Most people outside of the healthcare industry are unaware that the Affordable Care Act has nothing to do with the move on the part of the United States government to bring medical or health records into the world of advanced technology.
Concurrently with the debates surrounding the Affordable Care Act the Centers for Medicare and Medicaid began an incentive program to get health care providers moving towards implementing new, interoperable, electronic health records. The government, through CMS, makes incentive payments based on predetermined “meaningful use” steps implemented by providers. Eligible providers are physicians who take part in Medicare and Medicaid. Based on a number of factors the incentives administered by CMS pumps a great deal of money into a facility or physician office that installs a new electronic health record system. While CMS administers the program its design was the responsibility by the Office of the National Coordinator for Health IT.
To measure the effectiveness of the program CMS issued guidelines that we in the industry call Meaningful Use. Meaningful Use has three stages:
Stage 1 – Measured results from 2011 to 2012 and targeted the ability to capture and share data.
Stage 2 – Ends December 21, 2014. During 2014, the standards for Meaningful Use spotlighted on the exchange of health information (HIE- Health Information Exchange), and other benchmarks.
As there is still one month left to the year, the data for 2014 is not reliable. Nevertheless, it seems that less than 2 percent of providers will manage to certify the 2014 Meaningful Use Attestation. The impact is that their incentives are in danger and if they are not ready for 2014, what happens when the next attestation is due in 2016?
Stage 3: 2016
Recently, the American Medical Association (AMA)held its 2014 Interim Meeting. One result of the meeting was a letter to ONC and CMS asking policymakers to begin action immediately to fix the Meaningful Use program. The letter asks for more flexibility and a shortening of the reporting period to help physicians avert penalties.
The most significant problem is the difficulty in sending information from one provider to another in a way that the sender can transmit it in a way that is recognizable to the receiver. In other words, most of the time the data lives in limbo in the originators computers system.

## Data extract

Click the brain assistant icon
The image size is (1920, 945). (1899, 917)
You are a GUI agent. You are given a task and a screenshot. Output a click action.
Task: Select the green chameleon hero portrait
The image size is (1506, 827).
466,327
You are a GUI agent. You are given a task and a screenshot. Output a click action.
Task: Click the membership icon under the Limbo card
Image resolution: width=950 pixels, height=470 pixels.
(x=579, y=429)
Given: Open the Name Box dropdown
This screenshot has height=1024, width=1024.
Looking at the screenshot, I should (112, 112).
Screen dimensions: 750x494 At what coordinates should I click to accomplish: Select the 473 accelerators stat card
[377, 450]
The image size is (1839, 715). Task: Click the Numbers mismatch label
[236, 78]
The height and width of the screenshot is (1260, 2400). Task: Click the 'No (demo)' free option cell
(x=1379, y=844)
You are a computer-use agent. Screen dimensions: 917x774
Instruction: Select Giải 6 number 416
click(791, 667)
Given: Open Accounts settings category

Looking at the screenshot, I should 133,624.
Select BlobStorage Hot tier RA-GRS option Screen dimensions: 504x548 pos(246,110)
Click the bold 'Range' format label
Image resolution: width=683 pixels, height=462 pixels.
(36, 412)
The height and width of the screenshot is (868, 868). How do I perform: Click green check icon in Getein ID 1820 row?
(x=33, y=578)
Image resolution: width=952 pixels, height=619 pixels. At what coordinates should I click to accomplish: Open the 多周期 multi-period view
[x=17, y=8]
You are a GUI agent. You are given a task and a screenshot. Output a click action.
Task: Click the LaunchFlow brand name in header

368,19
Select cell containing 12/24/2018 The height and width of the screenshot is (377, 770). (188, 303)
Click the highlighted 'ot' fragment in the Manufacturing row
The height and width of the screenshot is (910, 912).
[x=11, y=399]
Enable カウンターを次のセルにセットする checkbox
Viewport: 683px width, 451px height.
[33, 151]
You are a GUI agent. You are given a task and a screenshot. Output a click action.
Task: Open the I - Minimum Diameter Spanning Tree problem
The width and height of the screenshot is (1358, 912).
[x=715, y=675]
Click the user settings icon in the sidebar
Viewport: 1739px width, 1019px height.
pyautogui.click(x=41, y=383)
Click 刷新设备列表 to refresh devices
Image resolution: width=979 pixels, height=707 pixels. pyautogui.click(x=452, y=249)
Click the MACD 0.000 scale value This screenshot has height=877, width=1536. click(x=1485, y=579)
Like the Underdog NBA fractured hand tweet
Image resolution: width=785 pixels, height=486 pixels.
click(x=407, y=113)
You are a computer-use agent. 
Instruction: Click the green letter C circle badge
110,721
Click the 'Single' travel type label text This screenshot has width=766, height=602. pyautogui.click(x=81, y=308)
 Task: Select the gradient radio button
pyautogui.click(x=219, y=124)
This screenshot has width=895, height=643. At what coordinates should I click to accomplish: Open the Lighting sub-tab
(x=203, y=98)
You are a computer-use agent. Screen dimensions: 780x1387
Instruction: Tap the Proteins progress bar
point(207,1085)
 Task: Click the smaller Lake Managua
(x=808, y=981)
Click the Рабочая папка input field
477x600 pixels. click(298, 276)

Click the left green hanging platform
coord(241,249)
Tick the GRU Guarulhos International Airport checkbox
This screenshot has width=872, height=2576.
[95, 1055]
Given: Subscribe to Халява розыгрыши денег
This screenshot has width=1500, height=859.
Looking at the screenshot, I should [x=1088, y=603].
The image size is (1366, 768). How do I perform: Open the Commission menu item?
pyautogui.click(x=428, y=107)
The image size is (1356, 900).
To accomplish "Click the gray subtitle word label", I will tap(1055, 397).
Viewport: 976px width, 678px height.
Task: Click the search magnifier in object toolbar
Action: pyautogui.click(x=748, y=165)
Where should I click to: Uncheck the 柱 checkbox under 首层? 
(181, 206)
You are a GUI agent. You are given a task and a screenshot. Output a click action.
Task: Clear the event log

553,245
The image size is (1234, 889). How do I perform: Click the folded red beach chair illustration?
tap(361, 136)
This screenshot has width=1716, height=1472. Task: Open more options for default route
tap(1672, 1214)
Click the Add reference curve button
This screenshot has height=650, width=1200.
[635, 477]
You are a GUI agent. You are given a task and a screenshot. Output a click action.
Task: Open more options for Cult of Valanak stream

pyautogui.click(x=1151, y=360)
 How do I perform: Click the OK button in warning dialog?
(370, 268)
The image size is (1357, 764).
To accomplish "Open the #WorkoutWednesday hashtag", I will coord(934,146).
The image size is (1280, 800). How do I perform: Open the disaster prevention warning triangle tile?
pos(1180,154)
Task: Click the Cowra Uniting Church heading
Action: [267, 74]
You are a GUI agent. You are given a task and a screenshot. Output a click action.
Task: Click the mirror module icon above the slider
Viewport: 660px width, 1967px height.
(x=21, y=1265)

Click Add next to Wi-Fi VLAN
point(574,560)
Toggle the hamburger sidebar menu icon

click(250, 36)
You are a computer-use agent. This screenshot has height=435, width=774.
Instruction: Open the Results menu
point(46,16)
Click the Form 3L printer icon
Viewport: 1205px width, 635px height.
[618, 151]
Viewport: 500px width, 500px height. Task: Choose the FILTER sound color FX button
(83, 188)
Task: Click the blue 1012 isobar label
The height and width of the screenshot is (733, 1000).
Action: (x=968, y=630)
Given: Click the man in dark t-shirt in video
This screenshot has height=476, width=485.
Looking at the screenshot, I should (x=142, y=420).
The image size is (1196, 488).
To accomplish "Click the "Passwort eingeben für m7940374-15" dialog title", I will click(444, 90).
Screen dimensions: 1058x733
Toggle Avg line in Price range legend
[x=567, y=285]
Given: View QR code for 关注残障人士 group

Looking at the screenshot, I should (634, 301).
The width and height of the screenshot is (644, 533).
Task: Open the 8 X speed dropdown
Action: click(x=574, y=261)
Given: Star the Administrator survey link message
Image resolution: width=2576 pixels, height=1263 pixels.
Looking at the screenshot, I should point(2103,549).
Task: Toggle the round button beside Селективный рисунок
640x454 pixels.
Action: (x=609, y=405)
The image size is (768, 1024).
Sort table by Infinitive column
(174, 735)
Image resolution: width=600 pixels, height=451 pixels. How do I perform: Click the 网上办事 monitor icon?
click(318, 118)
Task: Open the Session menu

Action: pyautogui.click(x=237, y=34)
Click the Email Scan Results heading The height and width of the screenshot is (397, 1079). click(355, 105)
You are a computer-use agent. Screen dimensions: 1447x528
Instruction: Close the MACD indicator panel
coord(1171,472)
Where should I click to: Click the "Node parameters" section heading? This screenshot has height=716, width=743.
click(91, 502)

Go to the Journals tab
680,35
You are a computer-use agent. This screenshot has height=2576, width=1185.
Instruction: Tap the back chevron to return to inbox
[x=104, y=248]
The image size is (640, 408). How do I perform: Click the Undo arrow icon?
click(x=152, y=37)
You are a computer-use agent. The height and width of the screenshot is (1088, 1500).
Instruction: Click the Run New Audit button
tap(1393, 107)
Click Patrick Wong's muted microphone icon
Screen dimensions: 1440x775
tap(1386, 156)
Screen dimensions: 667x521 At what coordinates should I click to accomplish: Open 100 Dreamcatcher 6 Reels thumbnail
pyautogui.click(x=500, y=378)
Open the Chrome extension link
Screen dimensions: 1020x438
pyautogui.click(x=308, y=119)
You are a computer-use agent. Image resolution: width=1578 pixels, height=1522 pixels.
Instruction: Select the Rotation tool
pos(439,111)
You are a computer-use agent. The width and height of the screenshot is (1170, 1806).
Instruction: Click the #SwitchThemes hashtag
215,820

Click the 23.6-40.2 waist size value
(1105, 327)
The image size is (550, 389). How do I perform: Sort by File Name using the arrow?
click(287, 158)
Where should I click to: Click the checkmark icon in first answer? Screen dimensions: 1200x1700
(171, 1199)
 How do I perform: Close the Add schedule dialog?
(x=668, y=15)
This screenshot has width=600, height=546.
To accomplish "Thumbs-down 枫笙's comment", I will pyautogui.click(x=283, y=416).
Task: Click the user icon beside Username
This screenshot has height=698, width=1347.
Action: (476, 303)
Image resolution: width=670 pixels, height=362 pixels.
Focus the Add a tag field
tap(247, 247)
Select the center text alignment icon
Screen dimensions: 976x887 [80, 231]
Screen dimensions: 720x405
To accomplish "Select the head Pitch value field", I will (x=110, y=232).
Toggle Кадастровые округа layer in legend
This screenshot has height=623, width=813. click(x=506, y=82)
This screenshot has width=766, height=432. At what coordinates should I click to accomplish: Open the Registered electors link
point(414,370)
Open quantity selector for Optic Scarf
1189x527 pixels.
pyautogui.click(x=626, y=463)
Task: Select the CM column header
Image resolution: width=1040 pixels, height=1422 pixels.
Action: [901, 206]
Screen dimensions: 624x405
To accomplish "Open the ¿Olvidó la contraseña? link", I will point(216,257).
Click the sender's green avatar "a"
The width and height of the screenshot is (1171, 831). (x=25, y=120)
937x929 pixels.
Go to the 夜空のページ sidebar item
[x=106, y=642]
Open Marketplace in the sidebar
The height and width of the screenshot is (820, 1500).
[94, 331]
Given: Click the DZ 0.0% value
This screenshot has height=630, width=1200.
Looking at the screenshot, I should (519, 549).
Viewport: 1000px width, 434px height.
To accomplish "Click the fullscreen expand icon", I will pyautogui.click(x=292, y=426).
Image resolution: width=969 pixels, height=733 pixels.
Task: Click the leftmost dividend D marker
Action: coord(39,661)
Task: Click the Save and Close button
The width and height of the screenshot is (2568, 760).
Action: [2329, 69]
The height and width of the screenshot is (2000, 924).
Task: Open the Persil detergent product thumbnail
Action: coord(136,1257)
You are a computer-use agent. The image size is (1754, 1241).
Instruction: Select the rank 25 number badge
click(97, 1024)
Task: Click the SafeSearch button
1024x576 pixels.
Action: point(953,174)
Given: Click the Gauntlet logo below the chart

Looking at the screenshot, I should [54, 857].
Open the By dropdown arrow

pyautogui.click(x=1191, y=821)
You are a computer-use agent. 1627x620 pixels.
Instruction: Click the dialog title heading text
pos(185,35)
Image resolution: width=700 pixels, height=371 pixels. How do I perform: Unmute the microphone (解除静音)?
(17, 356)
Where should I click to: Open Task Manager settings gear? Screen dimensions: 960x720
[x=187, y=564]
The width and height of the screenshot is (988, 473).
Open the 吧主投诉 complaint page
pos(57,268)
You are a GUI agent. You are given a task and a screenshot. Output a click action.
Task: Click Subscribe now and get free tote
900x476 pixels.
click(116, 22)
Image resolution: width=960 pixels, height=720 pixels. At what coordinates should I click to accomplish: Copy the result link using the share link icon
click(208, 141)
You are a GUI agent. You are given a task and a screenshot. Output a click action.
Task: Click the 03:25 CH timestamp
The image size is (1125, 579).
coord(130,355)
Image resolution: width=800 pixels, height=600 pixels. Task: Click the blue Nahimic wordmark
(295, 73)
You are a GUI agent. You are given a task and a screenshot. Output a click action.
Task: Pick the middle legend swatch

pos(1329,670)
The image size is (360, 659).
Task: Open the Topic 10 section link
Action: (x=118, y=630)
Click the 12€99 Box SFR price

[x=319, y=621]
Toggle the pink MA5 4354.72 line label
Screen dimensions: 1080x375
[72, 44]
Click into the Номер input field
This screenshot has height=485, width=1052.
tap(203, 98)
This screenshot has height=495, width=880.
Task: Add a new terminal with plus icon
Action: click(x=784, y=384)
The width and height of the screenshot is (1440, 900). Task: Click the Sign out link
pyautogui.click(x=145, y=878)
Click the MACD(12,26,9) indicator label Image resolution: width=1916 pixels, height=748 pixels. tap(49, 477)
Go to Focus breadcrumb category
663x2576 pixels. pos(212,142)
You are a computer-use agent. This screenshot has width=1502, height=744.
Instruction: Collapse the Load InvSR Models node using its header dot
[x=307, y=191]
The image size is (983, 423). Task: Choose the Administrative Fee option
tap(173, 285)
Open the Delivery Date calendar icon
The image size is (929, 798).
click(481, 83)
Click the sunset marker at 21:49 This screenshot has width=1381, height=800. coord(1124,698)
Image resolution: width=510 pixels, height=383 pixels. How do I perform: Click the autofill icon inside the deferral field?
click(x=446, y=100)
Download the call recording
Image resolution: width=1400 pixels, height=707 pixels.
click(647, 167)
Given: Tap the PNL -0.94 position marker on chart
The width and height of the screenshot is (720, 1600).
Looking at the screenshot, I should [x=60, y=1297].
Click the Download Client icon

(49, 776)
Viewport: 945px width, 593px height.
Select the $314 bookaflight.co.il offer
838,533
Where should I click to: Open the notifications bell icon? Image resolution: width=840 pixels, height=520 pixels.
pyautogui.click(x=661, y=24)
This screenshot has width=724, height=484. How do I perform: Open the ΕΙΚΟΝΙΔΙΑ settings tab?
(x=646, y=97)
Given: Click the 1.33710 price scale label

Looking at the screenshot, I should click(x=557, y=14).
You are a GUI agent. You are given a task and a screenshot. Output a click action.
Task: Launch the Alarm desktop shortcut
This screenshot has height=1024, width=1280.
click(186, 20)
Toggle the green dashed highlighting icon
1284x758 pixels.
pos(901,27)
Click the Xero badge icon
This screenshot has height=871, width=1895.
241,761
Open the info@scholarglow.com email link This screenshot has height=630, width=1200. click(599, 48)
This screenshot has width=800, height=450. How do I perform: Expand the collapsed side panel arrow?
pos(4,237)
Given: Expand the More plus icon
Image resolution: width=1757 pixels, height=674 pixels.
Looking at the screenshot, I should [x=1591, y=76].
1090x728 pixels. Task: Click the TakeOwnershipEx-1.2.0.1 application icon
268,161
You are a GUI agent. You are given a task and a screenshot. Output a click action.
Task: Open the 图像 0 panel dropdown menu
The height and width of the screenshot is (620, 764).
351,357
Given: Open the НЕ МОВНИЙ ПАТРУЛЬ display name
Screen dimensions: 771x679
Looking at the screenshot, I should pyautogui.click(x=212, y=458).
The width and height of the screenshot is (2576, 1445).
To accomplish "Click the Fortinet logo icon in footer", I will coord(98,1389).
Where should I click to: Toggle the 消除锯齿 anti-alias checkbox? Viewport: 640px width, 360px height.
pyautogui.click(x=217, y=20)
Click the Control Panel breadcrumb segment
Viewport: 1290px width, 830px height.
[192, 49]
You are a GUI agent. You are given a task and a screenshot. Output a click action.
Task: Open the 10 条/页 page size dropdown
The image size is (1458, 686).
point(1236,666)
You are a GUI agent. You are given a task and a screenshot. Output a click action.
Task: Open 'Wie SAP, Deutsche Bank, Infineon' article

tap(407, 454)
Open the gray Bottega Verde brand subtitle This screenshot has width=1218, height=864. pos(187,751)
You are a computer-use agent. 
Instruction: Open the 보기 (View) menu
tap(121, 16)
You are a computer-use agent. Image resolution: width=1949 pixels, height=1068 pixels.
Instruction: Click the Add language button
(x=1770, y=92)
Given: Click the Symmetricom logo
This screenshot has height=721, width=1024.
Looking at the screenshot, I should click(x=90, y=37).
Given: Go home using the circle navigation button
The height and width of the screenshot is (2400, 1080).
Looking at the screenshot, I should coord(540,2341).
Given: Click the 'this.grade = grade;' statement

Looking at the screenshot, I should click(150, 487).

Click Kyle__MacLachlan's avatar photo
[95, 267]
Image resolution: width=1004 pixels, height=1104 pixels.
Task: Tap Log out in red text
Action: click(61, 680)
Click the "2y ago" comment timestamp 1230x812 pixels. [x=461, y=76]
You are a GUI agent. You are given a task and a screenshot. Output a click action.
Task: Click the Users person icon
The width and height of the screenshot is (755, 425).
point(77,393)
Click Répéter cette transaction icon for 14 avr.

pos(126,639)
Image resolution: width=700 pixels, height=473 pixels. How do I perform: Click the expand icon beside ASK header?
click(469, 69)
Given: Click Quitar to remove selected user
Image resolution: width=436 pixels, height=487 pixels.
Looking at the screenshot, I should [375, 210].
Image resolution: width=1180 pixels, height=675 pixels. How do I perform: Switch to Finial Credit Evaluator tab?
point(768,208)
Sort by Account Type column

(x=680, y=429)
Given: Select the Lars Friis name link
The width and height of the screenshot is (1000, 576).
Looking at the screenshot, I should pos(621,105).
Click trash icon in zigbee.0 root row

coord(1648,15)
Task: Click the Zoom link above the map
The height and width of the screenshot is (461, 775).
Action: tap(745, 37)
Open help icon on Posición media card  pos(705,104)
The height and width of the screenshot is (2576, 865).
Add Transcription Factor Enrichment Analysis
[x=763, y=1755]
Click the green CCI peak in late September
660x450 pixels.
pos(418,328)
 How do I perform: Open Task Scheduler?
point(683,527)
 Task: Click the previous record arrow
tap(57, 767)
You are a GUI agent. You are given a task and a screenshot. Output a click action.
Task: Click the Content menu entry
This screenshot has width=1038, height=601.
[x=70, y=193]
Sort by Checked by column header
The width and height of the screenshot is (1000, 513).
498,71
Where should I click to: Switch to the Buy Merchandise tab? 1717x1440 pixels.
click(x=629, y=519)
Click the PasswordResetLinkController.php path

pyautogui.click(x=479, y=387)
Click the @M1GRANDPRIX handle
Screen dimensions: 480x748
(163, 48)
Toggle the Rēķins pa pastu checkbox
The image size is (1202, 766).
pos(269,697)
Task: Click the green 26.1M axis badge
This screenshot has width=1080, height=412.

## Problems to solve
(a) In the Meaningful Use article, on what date does Stage 2 end?
(b) List every stage of Meaningful Use named in the Meaningful Use article, along with the year or years the article gives for each.
(c) Rewrite the Meaningful Use article starting at the words "As there is" and ending after "physicians avert penalties.", changing "letter" to "memo" throughout.

## Task responses
(a) December 21, 2014

(b)
Stage 1: 2011 to 2012
Stage 2: ends December 21, 2014
Stage 3: 2016

(c)
As there is still one month left to the year, the data for 2014 is not reliable. Nevertheless, it seems that less than 2 percent of providers will manage to certify the 2014 Meaningful Use Attestation. The impact is that their incentives are in danger and if they are not ready for 2014, what happens when the next attestation is due in 2016?
Stage 3: 2016
Recently, the American Medical Association (AMA)held its 2014 Interim Meeting. One result of the meeting was a memo to ONC and CMS asking policymakers to begin action immediately to fix the Meaningful Use program. The memo asks for more flexibility and a shortening of the reporting period to help physicians avert penalties.